Ray Monk FRSL  is Professor of Philosophy at the University of Southampton, where he has taught since 1992.

He won the John Llewellyn Rhys Prize and the 1991 Duff Cooper Prize for his biography of Wittgenstein, Ludwig Wittgenstein: The Duty of Genius. His interests lie in the philosophy of mathematics, the history of analytic philosophy, and philosophical aspects of biographical writing. His biography of Robert Oppenheimer was published in 2012.

In 2015 he was awarded a Fellowship by the Royal Society of Literature

 

SELECTED Bibliography

Wittgenstein, L., & Monk, R. (2022). Movements of Thought: Ludwig Wittgenstein’s Diary, 1930–1932 and 1936–1937 (J. C. Klagge & A. Nordmann, Eds.). Rowman & Littlefield Publishers. Cite
Monk, R., Åmås, K. O., Idziak-Smoczynska, U., Pilch, M., Baumann, X., Schmidt, A., & Janik, A. (2023). Ludwig Wittgenstein's Tractatus Odyssey: The Great War and the Writing of the Tractatus-Logico-Philosophicus (R. Schweitzer, Ed.; M. Perloff & S. Smallshaw, Trans.). DoppelHouse Press. Cite
Monk, R. (2005). How to read Wittgenstein. Granta. Cite
Monk, R. (1991). Ludwig Wittgenstein: The Duty of Genius (New Ed edition). Vintage. Cite

Abstract

In this lecture I want to discuss the relations, personal and intellectual, between Alan Turing and Ludwig Wittgenstein, concentrating in particular on their exchange during Wittgenstein’s lectures in 1939. In recent times, the person who has written at greatest length on this topic is the philosopher Juliet Floyd, but, in my view, what is especially interesting in the exchanges between Turing and Wittgenstein, namely their very divergent ways of looking at mathematics and logic, is in danger of being obscured by Floyd’s determination to stress the similarities between the two. In contrast, my lecture will highlight the profound and fundamental differences between them and thus try to get better in focus the issues at stake in this fascinating clash between two of the greatest figures in the history of twentieth century thought.

 

Lecture Slides.

Video


Report

Peter Cave

Ray Monk has form. He has written splendid biographies — of Ludwig Wittgenstein, Bertrand Russell and Robert Oppenheimer — in which the fascinating life of the subject has been woven with intellectual development, significance and criticisms. Ray’s lecture manifested more of that fine form — informative, thought-provoking and entertaining — in this case, regarding the intertwining of the lives and thoughts of Wittgenstein and Alan Turing at Cambridge. The lecture centred on their thinking and disagreements regarding perplexities in logic and mathematics, perplexities raised by other major figures such as Russell, Hilbert and another outstanding thinker, Frank Ramsey.
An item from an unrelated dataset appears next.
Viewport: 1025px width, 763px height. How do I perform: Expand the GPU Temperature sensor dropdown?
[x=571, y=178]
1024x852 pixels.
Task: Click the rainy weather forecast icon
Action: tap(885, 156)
Turing, twenty-three years Wittgenstein’s junior, was an undergraduate who later attended some of Wittgenstein’s lectures. In 1939, Alistair Watson, another mathematician (Turing was primarily a mathematician), brought them together, sometimes wandering through Cambridge’s Botanic Garden, arguing about mathematics’ foundations. Turing worried about them; Wittgenstein dismissed them as illusion. Turing wanted to resolve contradictions in logic and mathematics (for example, Russell’s Paradox); Wittgenstein was once troubled by the Paradox — it led him to Cambridge to intrude upon Russell — but later argued it was no matter.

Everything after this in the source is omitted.